Background: Drugs such as isoniazid (INH) and pretomanid (PRT), used against Mycobacterium tuberculosis are active partly through generation of reactive nitrogen species (RNS). The aim of this study was to explore variability in intracellular susceptibility to nitric oxide (NO) in clinical strains of M. tuberculosis. Method: Clinical M. tuberculosis strains with or without INH resistance were transformed with a plasmid allowing for constitutive luciferase expression and the effects of RNS donors (DETA/NO and SIN-1) were analysed by luminometry. NO-dependent intracellular killing in clinical isolates was studied in RAW 264.7 murine macrophages activated with interferon gamma and lipopolysaccharide in combination with the NO inhibitor L-NMMA. Results: There was a significant difference in NO susceptibility for clinical isolates compared to M tuberculosis H37Rv. All strains showed a dose-dependent susceptibility to RNS donors. The reduced mycobacterial susceptibility to NO observed in broth cultures correlated to a reduced capacity of activated macrophages to limit mycobacterial growth.
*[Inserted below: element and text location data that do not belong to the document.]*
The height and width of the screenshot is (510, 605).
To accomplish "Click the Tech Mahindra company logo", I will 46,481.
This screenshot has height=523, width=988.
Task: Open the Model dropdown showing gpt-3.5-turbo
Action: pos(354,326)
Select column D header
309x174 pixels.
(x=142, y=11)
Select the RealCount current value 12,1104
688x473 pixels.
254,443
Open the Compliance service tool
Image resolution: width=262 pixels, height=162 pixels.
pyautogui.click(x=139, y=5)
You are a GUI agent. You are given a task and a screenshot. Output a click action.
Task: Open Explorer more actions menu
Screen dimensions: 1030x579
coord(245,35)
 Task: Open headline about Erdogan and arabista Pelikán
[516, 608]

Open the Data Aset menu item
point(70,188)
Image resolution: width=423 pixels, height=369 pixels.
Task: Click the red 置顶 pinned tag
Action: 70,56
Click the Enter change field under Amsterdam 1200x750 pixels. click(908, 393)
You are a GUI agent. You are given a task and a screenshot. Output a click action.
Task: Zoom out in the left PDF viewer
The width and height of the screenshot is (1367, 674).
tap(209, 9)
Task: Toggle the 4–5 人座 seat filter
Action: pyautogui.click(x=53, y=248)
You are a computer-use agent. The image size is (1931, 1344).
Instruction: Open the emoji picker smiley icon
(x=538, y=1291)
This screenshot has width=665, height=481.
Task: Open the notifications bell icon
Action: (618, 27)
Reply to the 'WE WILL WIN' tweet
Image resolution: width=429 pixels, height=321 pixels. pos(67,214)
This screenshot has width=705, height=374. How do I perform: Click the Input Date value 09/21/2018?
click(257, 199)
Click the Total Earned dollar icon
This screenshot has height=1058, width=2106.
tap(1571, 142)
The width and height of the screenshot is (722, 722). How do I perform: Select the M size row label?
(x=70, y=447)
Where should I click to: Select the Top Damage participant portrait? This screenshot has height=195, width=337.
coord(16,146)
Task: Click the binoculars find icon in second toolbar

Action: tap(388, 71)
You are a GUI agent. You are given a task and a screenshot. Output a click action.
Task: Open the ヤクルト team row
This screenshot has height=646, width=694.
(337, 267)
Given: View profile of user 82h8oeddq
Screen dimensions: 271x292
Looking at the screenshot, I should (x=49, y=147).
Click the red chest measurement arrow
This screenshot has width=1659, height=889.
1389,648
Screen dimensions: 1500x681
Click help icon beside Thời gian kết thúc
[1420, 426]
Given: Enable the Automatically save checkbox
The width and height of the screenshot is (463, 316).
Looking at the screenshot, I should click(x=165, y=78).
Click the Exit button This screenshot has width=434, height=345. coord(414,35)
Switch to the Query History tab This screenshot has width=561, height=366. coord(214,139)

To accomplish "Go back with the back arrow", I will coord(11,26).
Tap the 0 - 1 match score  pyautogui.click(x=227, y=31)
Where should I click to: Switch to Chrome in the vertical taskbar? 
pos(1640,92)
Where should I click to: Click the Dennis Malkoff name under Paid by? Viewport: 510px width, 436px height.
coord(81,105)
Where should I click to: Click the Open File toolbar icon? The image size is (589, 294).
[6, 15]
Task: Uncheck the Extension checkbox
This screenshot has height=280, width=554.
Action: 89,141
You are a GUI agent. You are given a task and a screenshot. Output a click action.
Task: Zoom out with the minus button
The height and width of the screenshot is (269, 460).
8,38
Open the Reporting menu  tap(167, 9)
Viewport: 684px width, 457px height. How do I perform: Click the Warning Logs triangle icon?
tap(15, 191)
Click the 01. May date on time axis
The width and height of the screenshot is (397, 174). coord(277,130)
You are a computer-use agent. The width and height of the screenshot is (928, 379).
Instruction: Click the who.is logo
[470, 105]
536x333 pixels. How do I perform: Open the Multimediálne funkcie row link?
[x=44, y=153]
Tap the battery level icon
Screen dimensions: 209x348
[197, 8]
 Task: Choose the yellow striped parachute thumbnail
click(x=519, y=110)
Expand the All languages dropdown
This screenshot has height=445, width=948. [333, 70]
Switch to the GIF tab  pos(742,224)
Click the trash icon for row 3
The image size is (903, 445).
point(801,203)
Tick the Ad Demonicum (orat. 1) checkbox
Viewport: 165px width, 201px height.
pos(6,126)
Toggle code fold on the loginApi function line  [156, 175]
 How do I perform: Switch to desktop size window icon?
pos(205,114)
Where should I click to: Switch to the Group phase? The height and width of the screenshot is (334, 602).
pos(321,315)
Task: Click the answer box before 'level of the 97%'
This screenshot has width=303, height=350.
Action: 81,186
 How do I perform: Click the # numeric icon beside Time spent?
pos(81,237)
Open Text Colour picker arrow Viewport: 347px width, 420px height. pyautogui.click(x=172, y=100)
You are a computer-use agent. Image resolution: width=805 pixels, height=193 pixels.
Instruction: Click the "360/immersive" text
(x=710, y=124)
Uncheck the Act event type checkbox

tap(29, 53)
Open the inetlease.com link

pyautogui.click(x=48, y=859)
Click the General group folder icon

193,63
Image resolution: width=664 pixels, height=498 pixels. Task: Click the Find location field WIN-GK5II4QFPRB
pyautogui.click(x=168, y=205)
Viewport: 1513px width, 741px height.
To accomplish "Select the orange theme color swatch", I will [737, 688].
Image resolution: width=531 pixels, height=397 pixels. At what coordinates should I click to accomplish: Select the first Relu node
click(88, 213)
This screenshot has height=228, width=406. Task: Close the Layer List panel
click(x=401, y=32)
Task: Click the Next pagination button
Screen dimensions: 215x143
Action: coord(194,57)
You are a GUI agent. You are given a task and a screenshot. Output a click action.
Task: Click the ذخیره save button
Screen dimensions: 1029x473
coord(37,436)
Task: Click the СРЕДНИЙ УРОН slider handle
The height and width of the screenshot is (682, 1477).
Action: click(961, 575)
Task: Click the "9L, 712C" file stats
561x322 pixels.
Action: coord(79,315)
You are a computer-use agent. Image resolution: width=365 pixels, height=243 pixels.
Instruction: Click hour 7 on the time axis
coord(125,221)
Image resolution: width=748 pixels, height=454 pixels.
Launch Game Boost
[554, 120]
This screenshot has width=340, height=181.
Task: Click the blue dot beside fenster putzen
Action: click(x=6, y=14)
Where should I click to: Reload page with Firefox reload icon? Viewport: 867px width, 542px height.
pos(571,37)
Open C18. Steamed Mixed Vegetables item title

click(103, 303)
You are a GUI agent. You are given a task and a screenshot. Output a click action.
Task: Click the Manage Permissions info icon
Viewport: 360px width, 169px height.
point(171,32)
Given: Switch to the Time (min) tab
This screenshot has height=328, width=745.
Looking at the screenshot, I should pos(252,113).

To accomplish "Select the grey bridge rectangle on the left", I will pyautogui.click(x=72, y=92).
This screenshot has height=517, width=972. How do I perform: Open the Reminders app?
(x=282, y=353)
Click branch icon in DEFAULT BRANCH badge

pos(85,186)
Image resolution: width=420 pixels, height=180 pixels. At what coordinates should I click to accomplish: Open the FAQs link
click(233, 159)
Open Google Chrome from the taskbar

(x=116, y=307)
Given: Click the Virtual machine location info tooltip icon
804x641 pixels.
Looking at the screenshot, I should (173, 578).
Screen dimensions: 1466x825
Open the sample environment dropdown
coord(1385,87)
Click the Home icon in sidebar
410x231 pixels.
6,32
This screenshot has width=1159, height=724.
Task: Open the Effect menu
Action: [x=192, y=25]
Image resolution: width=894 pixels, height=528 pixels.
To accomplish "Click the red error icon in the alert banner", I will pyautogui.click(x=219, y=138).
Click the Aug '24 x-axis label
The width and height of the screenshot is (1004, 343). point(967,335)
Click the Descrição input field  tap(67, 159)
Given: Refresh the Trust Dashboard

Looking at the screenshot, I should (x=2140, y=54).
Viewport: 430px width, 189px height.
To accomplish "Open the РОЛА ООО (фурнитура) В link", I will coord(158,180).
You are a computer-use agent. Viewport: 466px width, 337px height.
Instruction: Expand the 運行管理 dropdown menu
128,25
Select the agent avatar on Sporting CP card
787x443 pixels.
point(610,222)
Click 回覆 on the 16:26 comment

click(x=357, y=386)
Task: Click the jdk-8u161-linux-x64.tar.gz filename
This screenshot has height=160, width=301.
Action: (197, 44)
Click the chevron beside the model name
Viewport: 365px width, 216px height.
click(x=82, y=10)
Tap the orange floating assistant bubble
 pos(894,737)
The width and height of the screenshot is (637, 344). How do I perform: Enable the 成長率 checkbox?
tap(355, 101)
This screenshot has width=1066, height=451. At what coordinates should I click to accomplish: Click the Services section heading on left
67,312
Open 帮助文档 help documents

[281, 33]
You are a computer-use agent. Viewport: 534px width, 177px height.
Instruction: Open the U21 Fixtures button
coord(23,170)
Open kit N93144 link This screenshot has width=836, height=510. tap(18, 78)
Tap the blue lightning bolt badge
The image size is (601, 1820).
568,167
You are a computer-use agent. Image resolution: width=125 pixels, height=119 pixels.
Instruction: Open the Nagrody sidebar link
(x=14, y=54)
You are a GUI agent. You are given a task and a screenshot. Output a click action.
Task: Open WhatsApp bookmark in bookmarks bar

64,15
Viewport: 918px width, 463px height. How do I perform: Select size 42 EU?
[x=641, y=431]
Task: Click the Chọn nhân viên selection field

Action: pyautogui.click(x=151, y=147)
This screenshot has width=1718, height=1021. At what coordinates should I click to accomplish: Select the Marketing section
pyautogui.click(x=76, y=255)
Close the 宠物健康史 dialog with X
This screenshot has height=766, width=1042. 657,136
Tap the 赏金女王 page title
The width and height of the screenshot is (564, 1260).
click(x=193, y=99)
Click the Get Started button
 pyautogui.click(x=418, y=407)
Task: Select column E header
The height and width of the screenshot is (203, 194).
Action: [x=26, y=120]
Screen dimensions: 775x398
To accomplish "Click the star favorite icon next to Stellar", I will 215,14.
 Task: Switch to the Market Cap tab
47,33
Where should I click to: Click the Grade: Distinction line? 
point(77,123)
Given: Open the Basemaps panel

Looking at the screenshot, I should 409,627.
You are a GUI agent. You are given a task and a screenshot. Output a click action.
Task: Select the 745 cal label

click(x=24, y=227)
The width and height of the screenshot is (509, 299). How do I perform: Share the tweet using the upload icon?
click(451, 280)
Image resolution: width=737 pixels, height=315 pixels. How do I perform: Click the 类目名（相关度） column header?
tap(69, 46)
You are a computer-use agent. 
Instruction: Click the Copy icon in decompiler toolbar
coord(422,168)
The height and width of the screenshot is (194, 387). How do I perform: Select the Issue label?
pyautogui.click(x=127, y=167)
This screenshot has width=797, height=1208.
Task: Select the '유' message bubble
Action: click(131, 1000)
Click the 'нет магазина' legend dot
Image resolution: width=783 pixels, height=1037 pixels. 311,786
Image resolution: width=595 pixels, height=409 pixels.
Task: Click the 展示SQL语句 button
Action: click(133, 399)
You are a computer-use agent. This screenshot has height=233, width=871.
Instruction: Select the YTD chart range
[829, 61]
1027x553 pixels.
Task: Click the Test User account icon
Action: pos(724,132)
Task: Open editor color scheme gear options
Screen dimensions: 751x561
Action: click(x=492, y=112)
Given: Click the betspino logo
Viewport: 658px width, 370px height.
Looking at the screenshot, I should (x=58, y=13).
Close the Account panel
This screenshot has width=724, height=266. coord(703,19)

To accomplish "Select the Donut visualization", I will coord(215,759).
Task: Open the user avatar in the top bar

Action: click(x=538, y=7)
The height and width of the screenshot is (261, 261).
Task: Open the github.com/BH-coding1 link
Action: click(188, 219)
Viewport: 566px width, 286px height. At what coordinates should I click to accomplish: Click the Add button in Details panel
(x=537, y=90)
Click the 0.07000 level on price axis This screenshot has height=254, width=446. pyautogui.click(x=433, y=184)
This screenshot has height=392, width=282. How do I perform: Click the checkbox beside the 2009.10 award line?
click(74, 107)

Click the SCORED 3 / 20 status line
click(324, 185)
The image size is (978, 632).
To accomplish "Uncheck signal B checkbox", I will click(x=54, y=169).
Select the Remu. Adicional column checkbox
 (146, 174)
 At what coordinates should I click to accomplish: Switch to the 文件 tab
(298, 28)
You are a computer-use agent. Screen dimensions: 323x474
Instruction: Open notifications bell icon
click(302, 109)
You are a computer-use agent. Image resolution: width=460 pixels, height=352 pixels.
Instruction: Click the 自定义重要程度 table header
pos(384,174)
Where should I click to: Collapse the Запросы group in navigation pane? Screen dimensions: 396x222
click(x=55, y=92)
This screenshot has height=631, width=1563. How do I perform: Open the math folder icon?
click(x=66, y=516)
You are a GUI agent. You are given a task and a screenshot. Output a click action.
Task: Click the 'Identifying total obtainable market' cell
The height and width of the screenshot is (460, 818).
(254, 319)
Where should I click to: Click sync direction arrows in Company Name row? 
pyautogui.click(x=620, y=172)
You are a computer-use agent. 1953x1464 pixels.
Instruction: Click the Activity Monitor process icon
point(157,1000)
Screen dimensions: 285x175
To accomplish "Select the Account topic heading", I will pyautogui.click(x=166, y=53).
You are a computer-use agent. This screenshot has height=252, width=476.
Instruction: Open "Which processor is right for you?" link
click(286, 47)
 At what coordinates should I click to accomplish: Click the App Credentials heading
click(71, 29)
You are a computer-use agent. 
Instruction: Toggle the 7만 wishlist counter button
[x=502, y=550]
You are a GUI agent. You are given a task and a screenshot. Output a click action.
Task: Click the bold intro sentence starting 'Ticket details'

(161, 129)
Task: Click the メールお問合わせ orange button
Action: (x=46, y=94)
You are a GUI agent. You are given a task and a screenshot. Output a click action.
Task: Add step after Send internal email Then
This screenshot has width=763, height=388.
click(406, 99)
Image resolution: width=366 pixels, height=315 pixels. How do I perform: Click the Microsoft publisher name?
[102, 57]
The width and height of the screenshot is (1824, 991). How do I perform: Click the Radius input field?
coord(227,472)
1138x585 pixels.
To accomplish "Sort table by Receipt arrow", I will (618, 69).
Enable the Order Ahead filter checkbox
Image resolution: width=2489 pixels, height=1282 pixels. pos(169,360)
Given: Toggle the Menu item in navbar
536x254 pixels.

Furthermore, the most NO-tolerant clinical isolate showed impaired intracellular susceptibility to PRT compared to H37Rv in the absence of mutational resistance in genes associated to reduced susceptibility against the drug or NO. Conclusion: NO inhibited growth of M. tuberculosis with a significant difference between strains. Impaired intracellular susceptibility to nitric oxide was associated with reduced susceptibility to PRT. Our results indicate that susceptibility to cellular host defence mechanisms such as NO need to be taken into consideration when designing new therapeutic strategies.